The monitoring glitch showed in https://librenms.wikimedia.org/graphs/to=1589328000/id=19265/type=port_bits/from=1589320800/
Caused the following faulty alert in LibreNMS:
Alert for device asw2-esams.mgmt.esams.wmnet - Primary outbound port utilisation over 80% #page
Device Name: asw2-esams.mgmt.esams.wmnet
Timestamp: 2020-05-12 23:10:55
Rule: Primary outbound port utilisation over 80% #page
Physical Interface: ae2
Interface Description: Core: cr2-esams:ae1
Interface Speed: 80 Gbs
Inbound Utilization: 5.43847256
Outbound Utilization: 395288.13516505
The alert stayed active for 10min:
# t=0 device is pulled: alert triggered
# t=5 device is pulled: no recoveries
# t=10 device is pulled: recoveries
This was enough to trigger the related [[ https://icinga.wikimedia.org/cgi-bin/icinga/extinfo.cgi?type=2&host=icinga1001&service=LibreNMS+has+a+critical+alert+%23page | Icinga alert ]].

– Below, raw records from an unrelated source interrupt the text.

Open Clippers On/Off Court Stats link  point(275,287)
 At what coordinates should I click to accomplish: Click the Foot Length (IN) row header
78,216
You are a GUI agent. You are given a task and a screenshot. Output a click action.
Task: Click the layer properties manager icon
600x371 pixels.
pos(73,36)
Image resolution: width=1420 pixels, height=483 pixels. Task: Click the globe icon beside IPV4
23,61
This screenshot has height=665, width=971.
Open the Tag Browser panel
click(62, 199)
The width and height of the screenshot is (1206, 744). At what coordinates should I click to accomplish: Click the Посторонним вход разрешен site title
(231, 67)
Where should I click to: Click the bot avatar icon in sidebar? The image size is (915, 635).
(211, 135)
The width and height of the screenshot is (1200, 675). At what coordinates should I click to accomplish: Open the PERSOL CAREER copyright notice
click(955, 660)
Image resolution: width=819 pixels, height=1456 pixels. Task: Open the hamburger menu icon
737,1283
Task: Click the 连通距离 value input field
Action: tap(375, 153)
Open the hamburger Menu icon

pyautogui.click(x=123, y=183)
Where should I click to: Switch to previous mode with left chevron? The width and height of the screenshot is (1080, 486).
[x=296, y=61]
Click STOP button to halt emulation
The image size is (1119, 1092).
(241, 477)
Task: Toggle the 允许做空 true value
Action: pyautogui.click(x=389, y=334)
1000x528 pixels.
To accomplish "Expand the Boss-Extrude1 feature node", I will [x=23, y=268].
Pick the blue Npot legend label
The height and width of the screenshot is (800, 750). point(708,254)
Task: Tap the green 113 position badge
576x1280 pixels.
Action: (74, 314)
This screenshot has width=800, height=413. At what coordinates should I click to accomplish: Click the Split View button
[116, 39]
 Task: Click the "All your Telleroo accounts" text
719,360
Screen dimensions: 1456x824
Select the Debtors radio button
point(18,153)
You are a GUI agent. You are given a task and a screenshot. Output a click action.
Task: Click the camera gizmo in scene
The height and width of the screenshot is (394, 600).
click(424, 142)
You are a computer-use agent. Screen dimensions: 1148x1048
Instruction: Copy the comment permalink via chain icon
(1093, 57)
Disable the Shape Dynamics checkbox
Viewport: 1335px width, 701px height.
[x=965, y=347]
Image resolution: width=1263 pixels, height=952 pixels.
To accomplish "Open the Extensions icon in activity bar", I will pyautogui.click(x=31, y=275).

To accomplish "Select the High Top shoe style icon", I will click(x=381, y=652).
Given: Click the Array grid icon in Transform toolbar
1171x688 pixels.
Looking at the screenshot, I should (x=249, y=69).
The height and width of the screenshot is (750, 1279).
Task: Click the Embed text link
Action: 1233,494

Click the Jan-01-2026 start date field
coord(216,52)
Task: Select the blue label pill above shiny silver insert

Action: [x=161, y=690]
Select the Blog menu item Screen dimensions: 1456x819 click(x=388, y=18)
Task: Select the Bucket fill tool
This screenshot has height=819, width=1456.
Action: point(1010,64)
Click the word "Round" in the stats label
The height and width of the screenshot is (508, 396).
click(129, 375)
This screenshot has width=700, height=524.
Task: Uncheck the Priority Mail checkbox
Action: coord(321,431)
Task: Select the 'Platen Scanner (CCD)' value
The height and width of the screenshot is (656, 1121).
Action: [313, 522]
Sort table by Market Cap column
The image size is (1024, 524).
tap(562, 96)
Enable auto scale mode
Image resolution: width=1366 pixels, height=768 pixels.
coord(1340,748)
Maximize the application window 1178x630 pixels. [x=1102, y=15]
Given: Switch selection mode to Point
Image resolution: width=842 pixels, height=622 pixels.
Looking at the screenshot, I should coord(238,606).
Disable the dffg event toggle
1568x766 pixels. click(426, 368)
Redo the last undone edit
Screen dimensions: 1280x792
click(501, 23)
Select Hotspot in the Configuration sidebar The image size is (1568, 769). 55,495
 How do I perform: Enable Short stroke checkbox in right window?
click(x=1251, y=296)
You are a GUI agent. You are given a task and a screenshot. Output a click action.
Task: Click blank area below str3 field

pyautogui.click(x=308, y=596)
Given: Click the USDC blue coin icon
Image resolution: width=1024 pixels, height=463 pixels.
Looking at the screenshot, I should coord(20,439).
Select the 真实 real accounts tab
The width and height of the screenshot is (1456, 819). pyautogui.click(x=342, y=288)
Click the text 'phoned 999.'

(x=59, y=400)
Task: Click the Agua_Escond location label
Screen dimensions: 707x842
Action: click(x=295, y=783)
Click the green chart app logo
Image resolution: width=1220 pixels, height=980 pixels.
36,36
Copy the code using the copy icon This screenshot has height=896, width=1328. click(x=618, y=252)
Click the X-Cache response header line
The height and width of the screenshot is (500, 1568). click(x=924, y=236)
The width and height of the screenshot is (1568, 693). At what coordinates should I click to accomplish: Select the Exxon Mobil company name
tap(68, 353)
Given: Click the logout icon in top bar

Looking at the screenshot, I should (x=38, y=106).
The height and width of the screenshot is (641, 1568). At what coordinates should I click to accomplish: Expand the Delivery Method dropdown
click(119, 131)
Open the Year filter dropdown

My guess is a bug in asw2-esams SNMP daemon (see also all the [[ https://librenms.wikimedia.org/device/device=178/tab=port/port=19285/ | VCPs ]])
* A switch stack upgrade (especially in esams) is a heavy operation (requires site depool), see T252631
* Implementing a safeguard in LibreNMS' code is time consuming (if doable)
We can either live with it until the upgrade (low probability of pages, no operational impact), or find a workaround.
* Split the `Primary outbound port utilisation over 80%` alert in two, one that pages (for CRs) and one that alerts normally (for everything else)
I don't think a LibreNMS upgrade would have helped, but doesn't hurt. See T251222.